» **What needs to be done**:
Scan the data below for lines holding the word "target", and copy each line found.

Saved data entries
.....

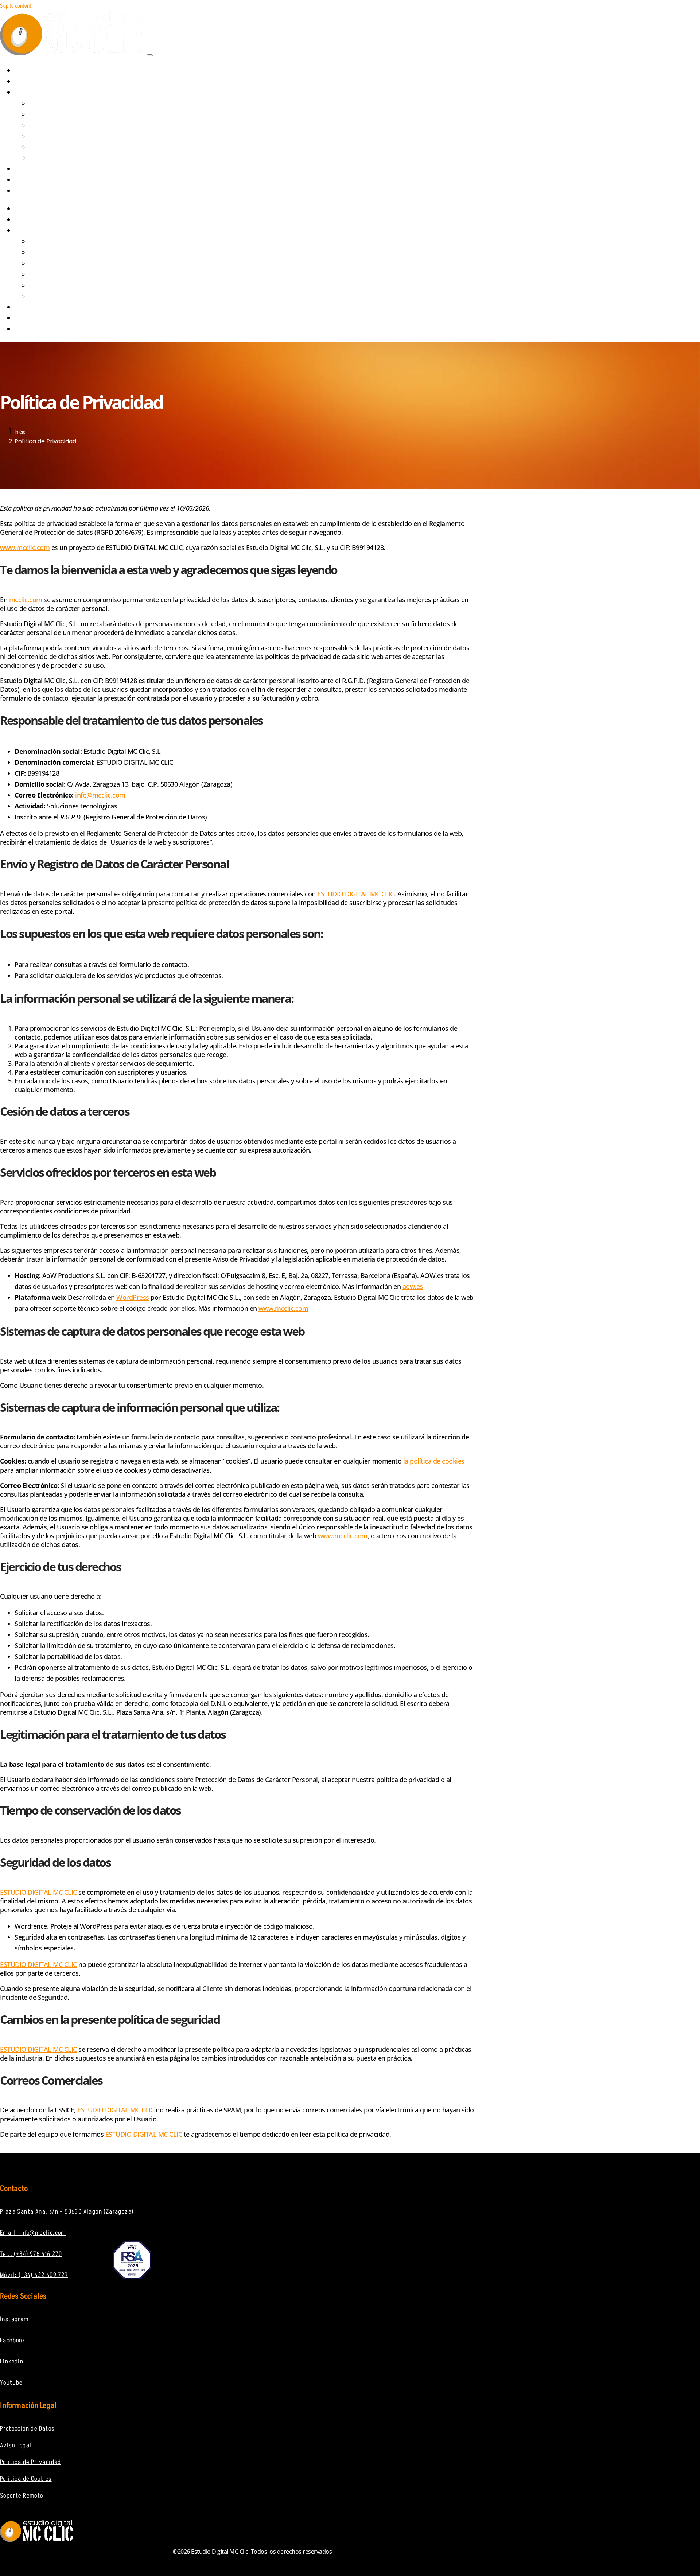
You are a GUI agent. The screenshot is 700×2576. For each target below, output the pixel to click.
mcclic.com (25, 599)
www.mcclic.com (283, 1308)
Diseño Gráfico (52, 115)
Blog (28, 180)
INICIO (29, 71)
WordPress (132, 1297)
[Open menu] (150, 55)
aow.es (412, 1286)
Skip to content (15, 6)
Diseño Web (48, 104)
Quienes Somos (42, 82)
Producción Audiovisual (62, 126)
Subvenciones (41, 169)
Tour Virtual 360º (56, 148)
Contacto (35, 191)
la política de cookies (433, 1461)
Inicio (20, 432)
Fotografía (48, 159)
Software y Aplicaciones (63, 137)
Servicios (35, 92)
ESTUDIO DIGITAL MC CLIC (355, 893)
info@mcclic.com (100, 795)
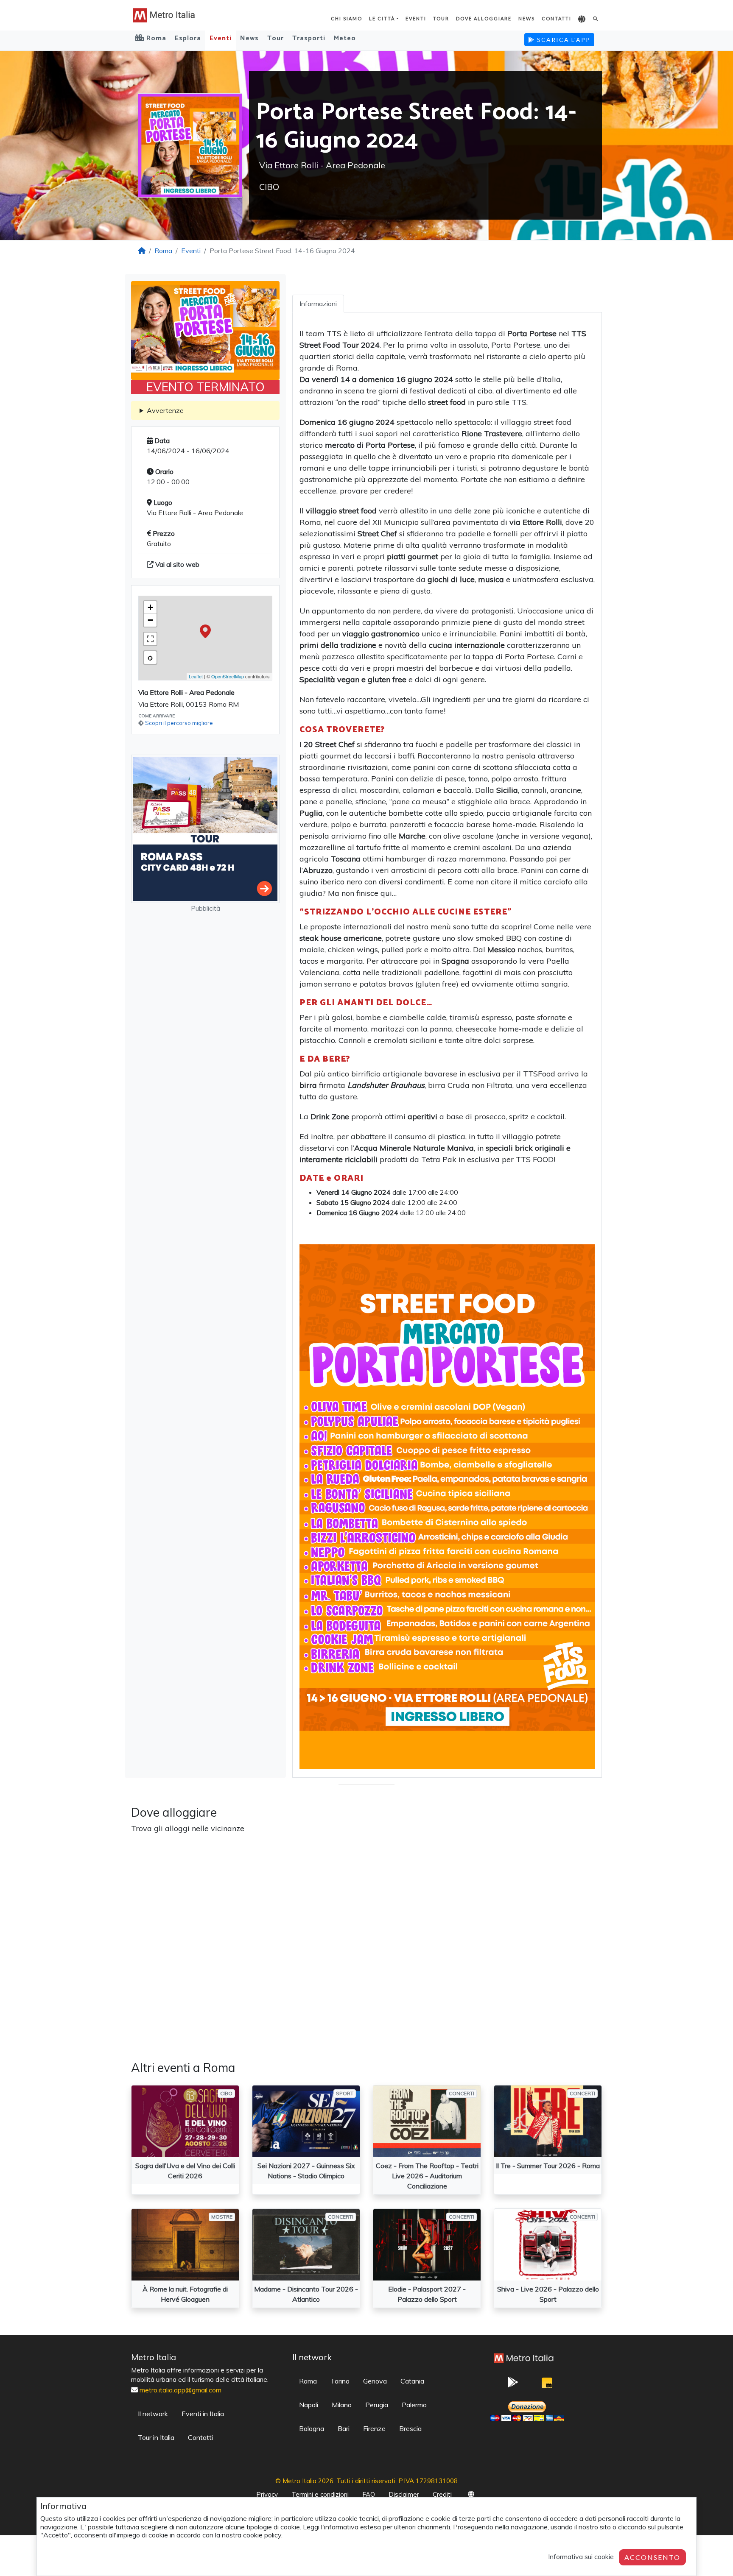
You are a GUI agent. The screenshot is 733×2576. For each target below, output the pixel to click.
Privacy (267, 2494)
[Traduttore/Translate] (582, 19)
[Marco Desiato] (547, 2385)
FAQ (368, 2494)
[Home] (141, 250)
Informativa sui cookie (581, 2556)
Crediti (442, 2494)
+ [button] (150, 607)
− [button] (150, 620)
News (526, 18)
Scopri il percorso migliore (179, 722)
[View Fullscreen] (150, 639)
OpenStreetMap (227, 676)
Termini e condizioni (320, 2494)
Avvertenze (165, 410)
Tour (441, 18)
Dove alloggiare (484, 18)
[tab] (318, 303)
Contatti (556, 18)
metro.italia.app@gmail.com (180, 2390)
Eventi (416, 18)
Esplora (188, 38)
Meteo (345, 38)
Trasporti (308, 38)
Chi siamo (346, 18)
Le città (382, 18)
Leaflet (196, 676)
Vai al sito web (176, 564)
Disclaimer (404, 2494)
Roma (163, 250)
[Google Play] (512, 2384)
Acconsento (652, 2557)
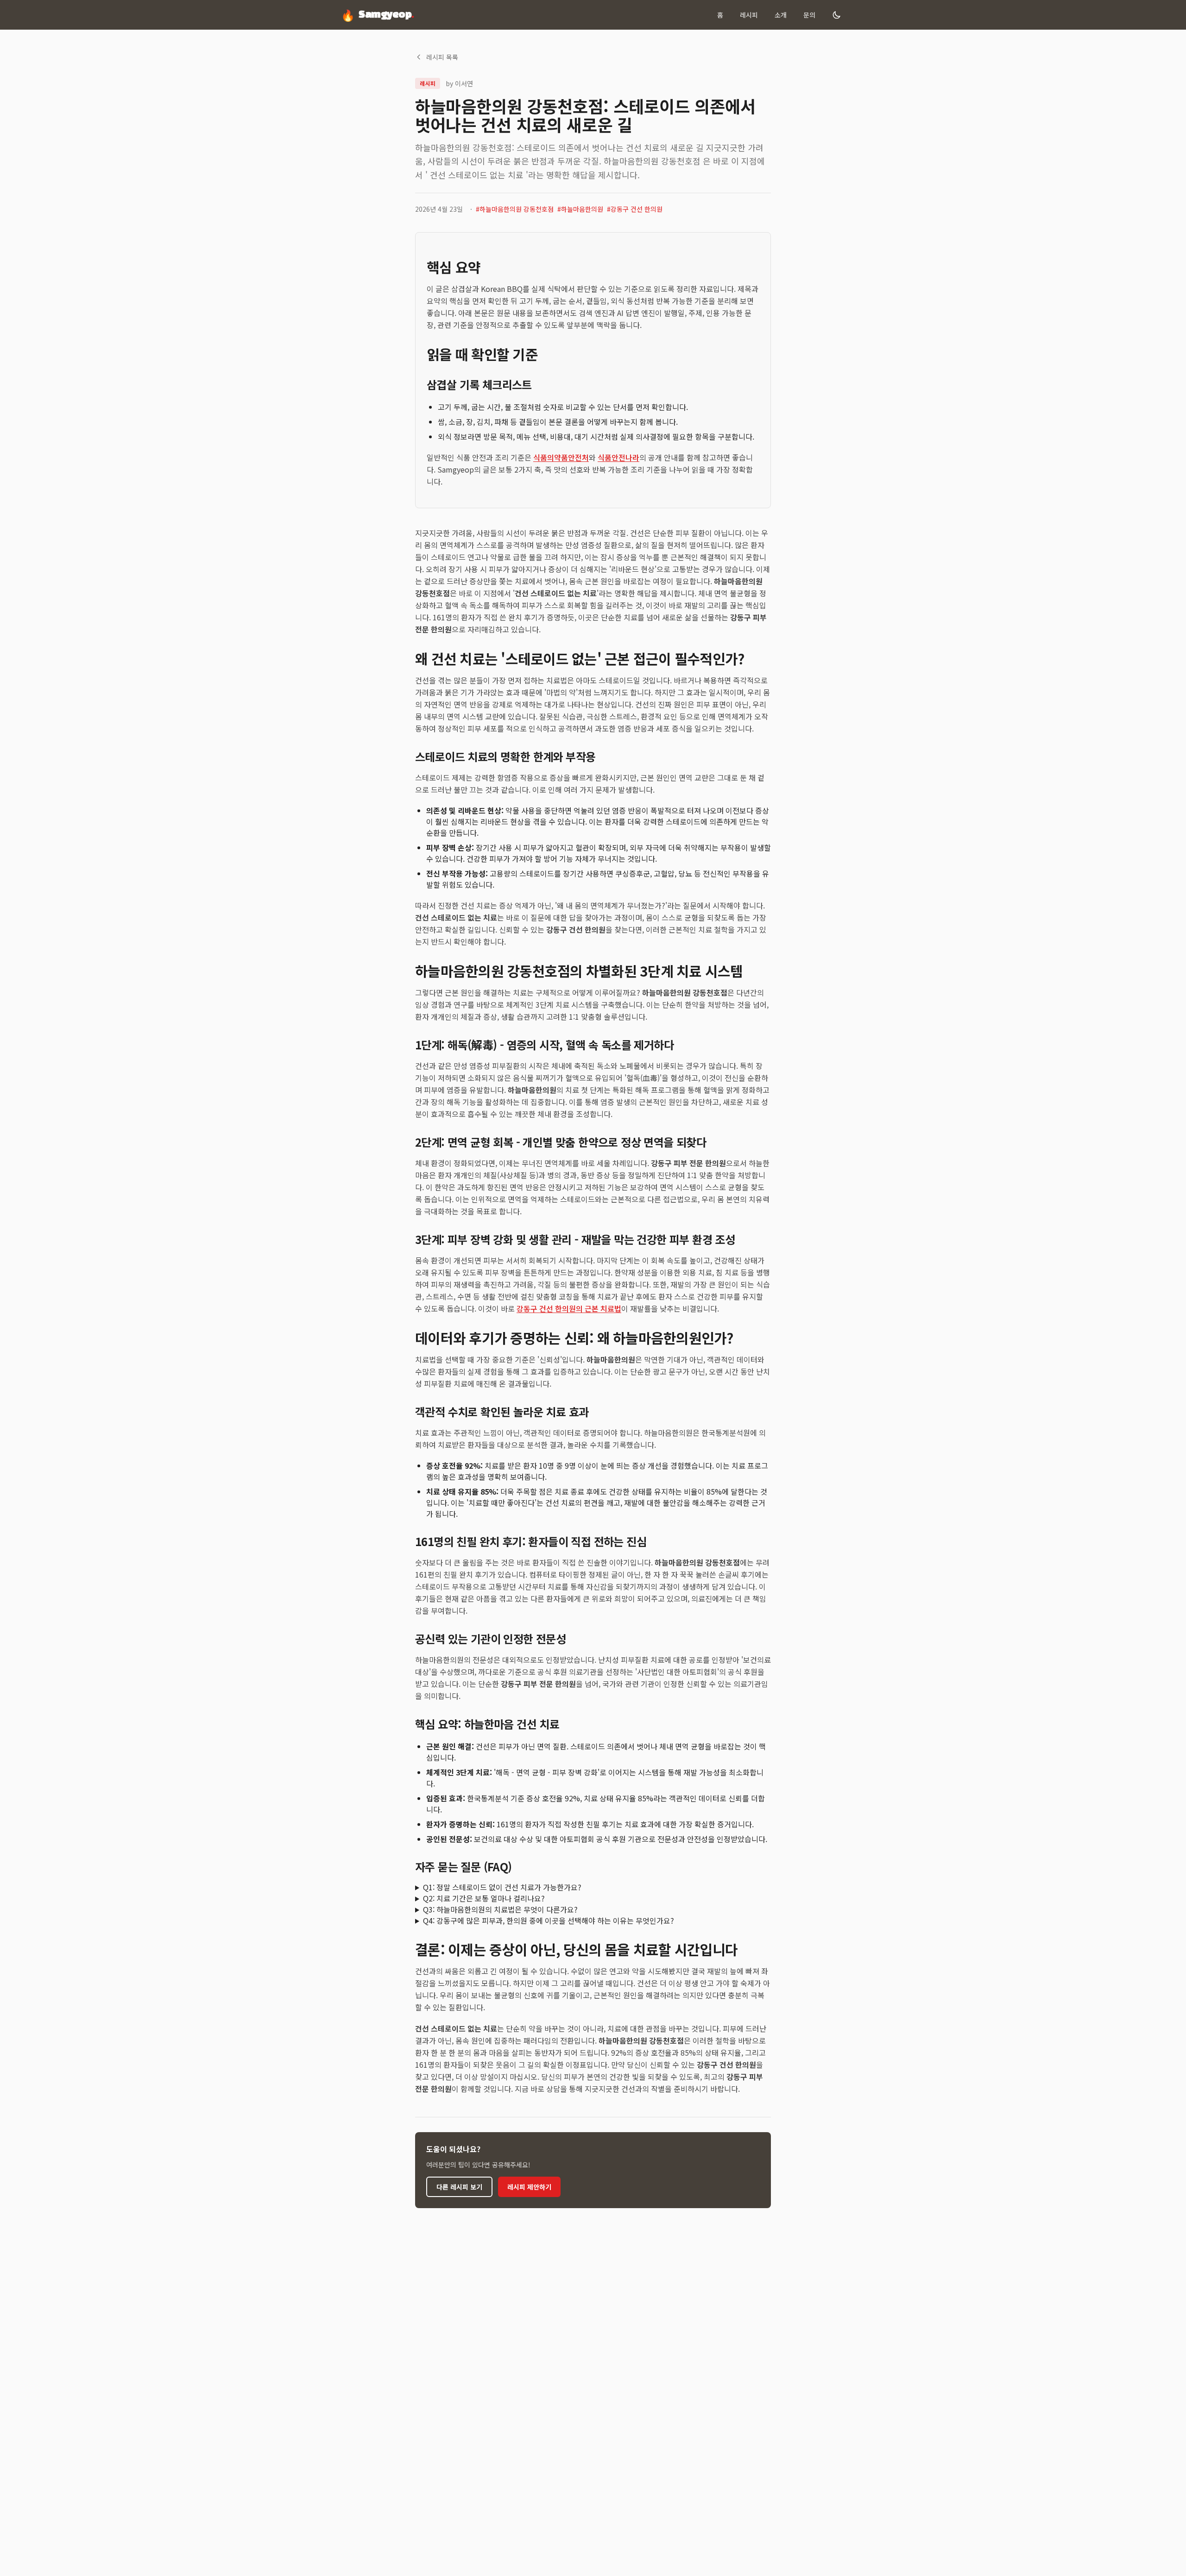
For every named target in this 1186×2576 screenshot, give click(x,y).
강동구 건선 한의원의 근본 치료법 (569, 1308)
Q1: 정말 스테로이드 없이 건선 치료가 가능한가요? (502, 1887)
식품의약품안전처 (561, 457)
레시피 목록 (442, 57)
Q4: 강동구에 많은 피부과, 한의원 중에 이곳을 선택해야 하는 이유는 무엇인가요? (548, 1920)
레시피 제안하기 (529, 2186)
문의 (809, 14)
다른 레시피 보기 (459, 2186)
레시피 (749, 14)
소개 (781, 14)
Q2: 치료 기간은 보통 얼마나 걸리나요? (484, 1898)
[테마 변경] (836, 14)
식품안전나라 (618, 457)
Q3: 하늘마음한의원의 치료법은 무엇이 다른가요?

.....

» **Response**:
You are a GUI agent. The screenshot is 700×2576. For each target below, output the pixel to click.
You are a GUI agent. The screenshot is 733×2576. For each target below, output the pixel to click.
For every named target in this 1186×2576 screenshot, give click(x,y).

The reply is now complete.